Autosomal Dominant Polycystic Kidney Disease (ADPKD) is characterized by the formation of multiple fluid-filled cysts that destroy the kidney architecture resulting in end-stage renal failure. Mutations in genes PKD1 and PKD2 account for nearly all cases of ADPKD. Increased cell proliferation is one of the key features of the disease. Several studies indicated that polycystin-1 regulates cellular proliferation through various signaling pathways, but little is known about the role played by polycystin-2, the product of PKD2. Recently, it was reported that as with polycystin-1, polycystin-2 can act as a negative regulator of cell growth by modulating the levels of the cyclin-dependent kinase inhibitor, p21 and the activity of the cyclin-dependent kinase 2, Cdk2.

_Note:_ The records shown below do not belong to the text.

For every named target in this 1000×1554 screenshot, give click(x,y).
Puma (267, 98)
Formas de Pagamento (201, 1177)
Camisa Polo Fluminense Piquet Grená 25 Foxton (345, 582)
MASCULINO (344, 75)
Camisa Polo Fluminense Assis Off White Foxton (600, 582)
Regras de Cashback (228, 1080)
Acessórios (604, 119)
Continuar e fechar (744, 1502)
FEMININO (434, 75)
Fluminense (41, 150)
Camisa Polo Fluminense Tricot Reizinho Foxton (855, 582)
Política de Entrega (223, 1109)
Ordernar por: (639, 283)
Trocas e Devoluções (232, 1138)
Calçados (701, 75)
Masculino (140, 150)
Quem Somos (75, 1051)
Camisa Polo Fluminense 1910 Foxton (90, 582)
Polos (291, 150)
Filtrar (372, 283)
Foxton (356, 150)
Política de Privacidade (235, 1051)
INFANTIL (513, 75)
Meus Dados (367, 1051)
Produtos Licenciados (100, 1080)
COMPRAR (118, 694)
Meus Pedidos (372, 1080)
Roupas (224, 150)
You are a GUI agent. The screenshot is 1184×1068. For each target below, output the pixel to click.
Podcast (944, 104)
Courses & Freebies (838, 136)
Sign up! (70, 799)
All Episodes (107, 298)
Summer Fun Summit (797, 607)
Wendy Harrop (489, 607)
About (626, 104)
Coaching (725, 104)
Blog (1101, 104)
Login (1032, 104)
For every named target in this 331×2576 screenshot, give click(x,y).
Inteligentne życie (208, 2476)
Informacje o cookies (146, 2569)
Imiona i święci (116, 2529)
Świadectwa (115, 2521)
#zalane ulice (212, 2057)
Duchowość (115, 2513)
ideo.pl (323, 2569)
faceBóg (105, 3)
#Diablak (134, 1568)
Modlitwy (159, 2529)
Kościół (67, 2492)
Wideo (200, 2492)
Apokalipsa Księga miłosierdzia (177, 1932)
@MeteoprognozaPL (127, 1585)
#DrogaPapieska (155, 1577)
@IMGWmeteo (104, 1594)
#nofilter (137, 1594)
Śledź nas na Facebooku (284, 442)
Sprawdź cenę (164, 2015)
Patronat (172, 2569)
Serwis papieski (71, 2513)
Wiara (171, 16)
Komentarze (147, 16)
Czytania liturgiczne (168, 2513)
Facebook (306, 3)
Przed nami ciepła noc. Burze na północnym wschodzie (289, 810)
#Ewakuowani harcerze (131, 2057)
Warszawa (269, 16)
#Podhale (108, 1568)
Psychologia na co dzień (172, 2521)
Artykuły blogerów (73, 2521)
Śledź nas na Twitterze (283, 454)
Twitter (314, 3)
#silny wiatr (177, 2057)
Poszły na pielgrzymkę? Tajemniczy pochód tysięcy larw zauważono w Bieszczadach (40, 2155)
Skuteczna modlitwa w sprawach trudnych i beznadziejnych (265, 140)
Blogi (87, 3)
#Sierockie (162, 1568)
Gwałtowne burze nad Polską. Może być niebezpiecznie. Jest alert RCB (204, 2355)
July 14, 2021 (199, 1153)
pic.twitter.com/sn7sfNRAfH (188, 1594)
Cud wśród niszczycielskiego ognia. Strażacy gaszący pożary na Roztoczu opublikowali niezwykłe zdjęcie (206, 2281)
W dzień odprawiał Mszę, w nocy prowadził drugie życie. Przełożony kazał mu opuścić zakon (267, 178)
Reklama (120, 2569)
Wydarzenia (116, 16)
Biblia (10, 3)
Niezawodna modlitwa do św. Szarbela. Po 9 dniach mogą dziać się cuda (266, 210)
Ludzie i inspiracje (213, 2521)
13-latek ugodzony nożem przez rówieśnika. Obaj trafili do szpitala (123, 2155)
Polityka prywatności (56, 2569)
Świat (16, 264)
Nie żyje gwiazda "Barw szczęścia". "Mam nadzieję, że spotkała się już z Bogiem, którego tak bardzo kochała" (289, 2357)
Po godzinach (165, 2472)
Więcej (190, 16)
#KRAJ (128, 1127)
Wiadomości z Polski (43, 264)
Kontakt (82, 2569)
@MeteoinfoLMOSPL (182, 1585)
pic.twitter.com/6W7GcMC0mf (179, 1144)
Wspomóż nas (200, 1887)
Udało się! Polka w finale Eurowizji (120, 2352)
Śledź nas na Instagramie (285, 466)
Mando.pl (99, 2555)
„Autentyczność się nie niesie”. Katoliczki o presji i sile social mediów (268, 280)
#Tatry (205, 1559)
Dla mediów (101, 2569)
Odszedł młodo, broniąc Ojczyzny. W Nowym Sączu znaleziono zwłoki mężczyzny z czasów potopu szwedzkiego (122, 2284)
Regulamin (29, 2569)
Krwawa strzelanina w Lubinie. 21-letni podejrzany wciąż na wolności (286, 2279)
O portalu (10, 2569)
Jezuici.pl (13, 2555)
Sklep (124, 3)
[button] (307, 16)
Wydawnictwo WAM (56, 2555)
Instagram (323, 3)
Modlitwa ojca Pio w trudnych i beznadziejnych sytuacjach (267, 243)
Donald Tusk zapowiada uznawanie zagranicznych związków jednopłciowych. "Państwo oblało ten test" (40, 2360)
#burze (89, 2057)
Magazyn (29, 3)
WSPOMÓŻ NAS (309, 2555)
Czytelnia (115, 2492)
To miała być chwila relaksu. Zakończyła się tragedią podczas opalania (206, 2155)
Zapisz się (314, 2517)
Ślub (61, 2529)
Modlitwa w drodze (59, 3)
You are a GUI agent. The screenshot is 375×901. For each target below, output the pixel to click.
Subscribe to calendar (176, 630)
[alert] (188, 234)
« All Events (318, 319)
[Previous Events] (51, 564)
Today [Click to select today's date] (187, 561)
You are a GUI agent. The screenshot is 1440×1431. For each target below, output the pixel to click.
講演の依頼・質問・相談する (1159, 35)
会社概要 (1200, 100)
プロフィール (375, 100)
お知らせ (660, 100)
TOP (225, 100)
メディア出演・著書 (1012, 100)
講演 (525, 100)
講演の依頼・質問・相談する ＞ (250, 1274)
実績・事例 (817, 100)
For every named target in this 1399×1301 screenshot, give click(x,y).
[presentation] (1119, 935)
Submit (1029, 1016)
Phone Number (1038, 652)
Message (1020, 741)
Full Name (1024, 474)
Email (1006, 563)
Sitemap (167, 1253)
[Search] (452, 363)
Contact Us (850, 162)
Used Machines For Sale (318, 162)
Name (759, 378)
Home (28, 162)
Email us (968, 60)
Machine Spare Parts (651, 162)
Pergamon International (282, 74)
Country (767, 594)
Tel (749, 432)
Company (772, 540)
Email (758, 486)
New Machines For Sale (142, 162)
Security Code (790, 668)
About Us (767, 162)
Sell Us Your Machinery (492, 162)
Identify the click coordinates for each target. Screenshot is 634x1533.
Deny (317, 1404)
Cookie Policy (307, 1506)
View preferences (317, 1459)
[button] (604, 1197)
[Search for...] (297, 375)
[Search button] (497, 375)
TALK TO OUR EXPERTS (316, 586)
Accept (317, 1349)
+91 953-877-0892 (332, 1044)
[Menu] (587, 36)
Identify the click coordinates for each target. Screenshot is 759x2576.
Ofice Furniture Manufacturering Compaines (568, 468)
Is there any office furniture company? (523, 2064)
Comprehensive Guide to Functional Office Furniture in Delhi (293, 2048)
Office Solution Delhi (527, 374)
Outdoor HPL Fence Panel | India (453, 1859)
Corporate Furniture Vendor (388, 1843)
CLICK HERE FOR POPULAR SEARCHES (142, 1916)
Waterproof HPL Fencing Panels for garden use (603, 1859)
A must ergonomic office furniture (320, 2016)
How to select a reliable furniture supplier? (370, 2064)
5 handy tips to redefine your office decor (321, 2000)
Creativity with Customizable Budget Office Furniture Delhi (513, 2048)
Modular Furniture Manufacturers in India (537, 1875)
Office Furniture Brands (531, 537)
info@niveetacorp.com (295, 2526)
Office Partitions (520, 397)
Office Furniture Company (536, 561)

Here we utilized different kidney cell-lines expressing wild-type and mutant PKD2 as well as primary tubular epithelial cells isolated from a PKD transgenic rat to further explore the contribution of the p21/Cdk2 pathway in ADPKD proliferation.
Surprisingly, over-expression of wild-type PKD2 in renal cell lines failed to inactivate Cdk2 and consequently had no effect on cell proliferation. On the other hand, expression of mutated PKD2 augmented proliferation only in the primary tubular epithelial cells of a rat model but this was independent of the STAT-1/p21 pathway. On the contrary, multiple approaches revealed unequivocally that expression of the cyclin-dependent kinase inhibitor, p57KIP2, is downregulated, while p21 remains unchanged. This p57 reduction is accompanied by an increase in Cdk2 levels.
Our results indicate the probable involvement of p57KIP2 on epithelial cell proliferation in ADPKD implicating a new mechanism for mutant polycystin-2 induced proliferation. Most importantly, contrary to previous studies, abnormal proliferation in cells expressing mutant polycystin-2 appears to be independent of STAT-1/p21.